CEMIP enhanced cellular migration and invasion in SCLC

According to changing the expression of CEMIP might alter cell migration and invasion, in vitro model was prepared for verifying our assumption that whether CEMIP might exert as migratory and invasive promoter on SCLC. The migration and invasion ability was determined by transwell assays. Decreased protein expression of H446 leaded to significant drop of both cell migration and invasion as data were indicated in Fig. 2g. On the other hand, over-expressing the expression of CEMIP on H1688 resulted in increase of both migrated and invaded cells when compared to the parental and negative control groups (Fig. 2h).

Protein identification and differential protein expression

Based on the proteomic analysis, total amount of 51,611 peptides was screened out wherein 42,853 fragments were unique peptides. After blasting peptides from protein database, there were 7125 protein was identified. Quality control data including mass error distribution, peptide ionscore distribution and protein ratio distribution (Supplemental Fig. S1a, b) confirmed the stability and reliability of profiling procedure during data collection, all the distribution of peptides ranged among 10 ppm, and 60% of MS diagram illustrated the MASCOT score was larger than 20, with median score of 24.37. Protein ratio distribution of two groups concentrated on 1 (Supplemental Fig. S1c).
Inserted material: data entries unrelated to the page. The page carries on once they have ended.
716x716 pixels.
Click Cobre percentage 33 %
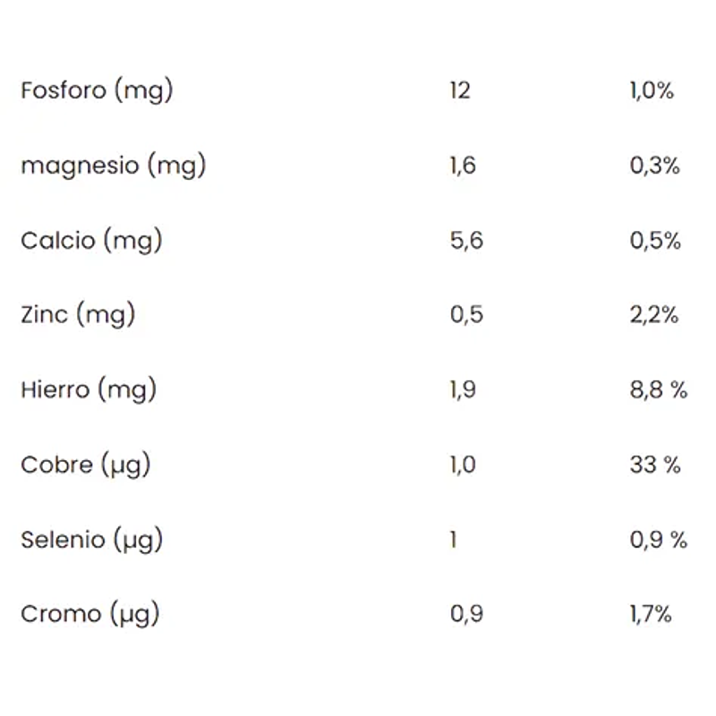pyautogui.click(x=655, y=465)
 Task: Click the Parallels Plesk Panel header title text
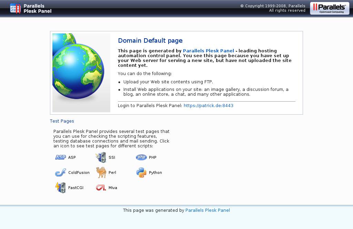pyautogui.click(x=37, y=8)
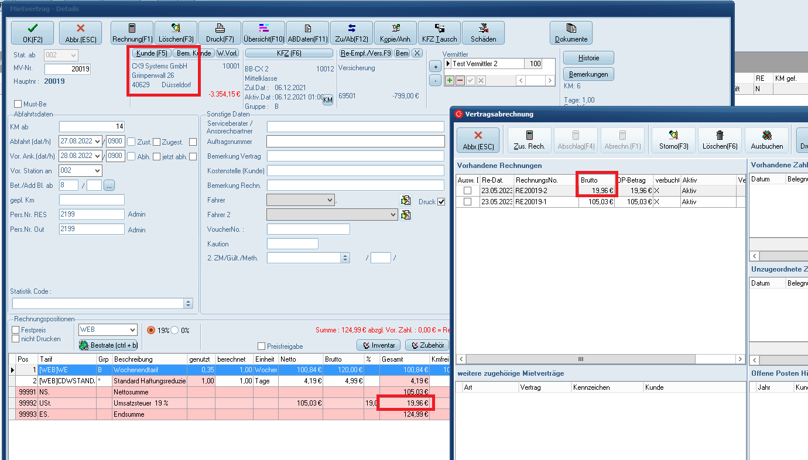Open Rechnung(F1) calculator toolbar button
Viewport: 808px width, 460px height.
(x=132, y=33)
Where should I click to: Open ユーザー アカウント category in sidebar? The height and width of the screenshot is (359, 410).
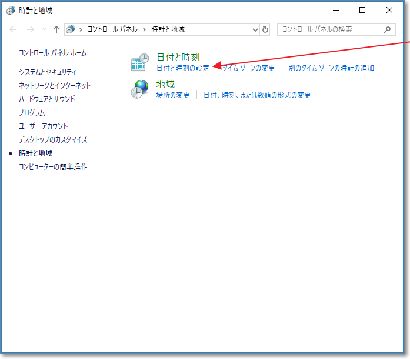click(x=44, y=126)
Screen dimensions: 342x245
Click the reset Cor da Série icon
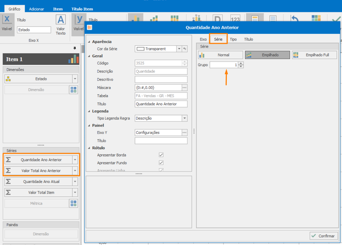click(185, 49)
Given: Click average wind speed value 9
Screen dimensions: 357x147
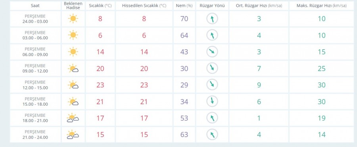Looking at the screenshot, I should point(259,85).
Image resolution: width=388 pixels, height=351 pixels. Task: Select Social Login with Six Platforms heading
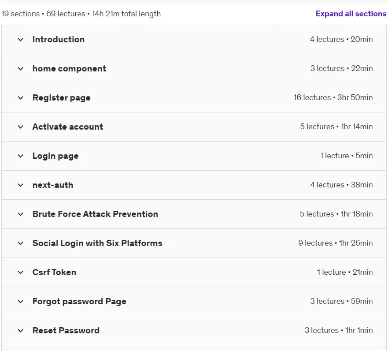[x=97, y=243]
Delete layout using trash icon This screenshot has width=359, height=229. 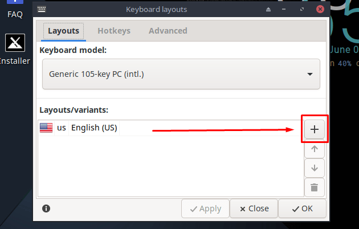(315, 187)
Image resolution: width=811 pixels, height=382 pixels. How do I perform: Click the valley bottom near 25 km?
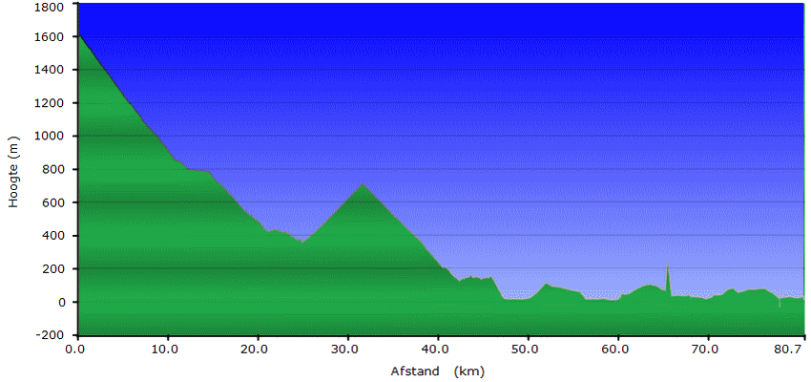302,243
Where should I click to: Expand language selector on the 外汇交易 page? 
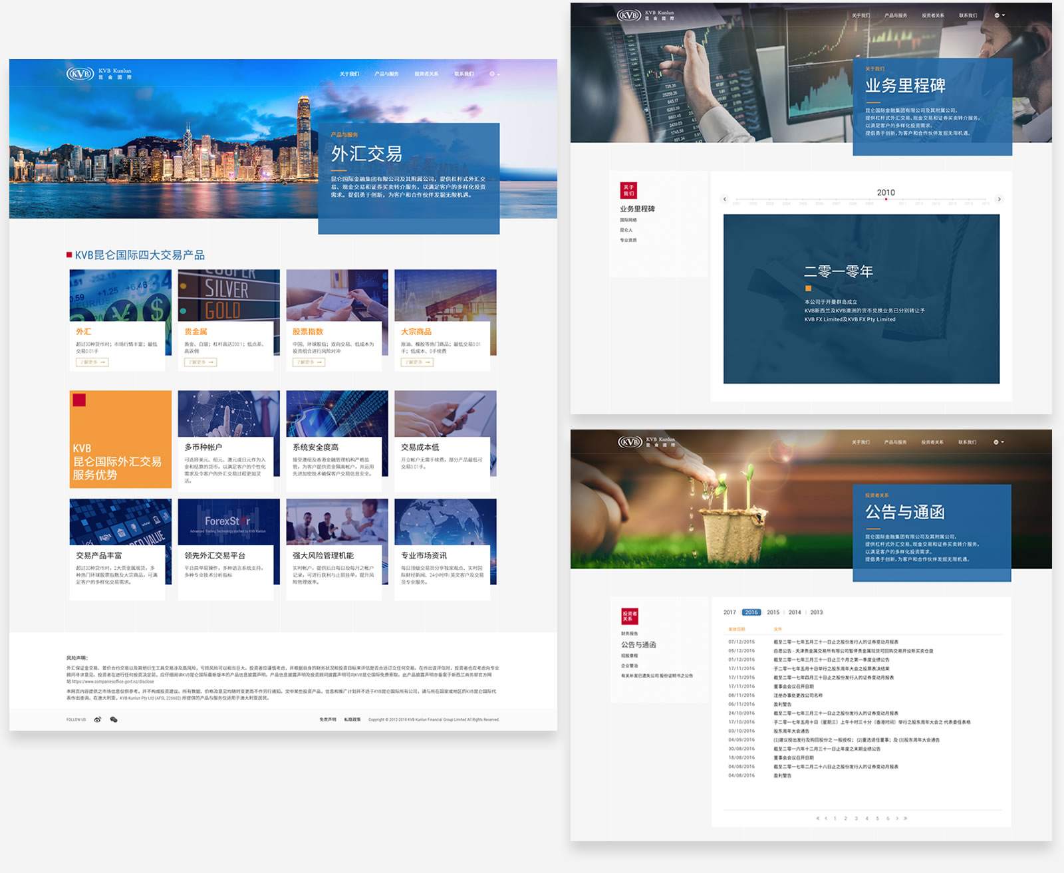(494, 74)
All identified protein then was characterized in aspect of molecule weight, isoelectric point, protein length, peptides count and protein sequence coverage distribution to confirm the profiling results (Supplemental Fig. S2–3).

Among all identified proteins, the number of DEPs between H446 shCEMIP and its counterpart counted 215 proteins of which 109 was significantly up-regulated and 106 was significantly down-regulated (fold change > 1.20 vs < 0.83, p value < 0.05, FDR ≤ 0.01).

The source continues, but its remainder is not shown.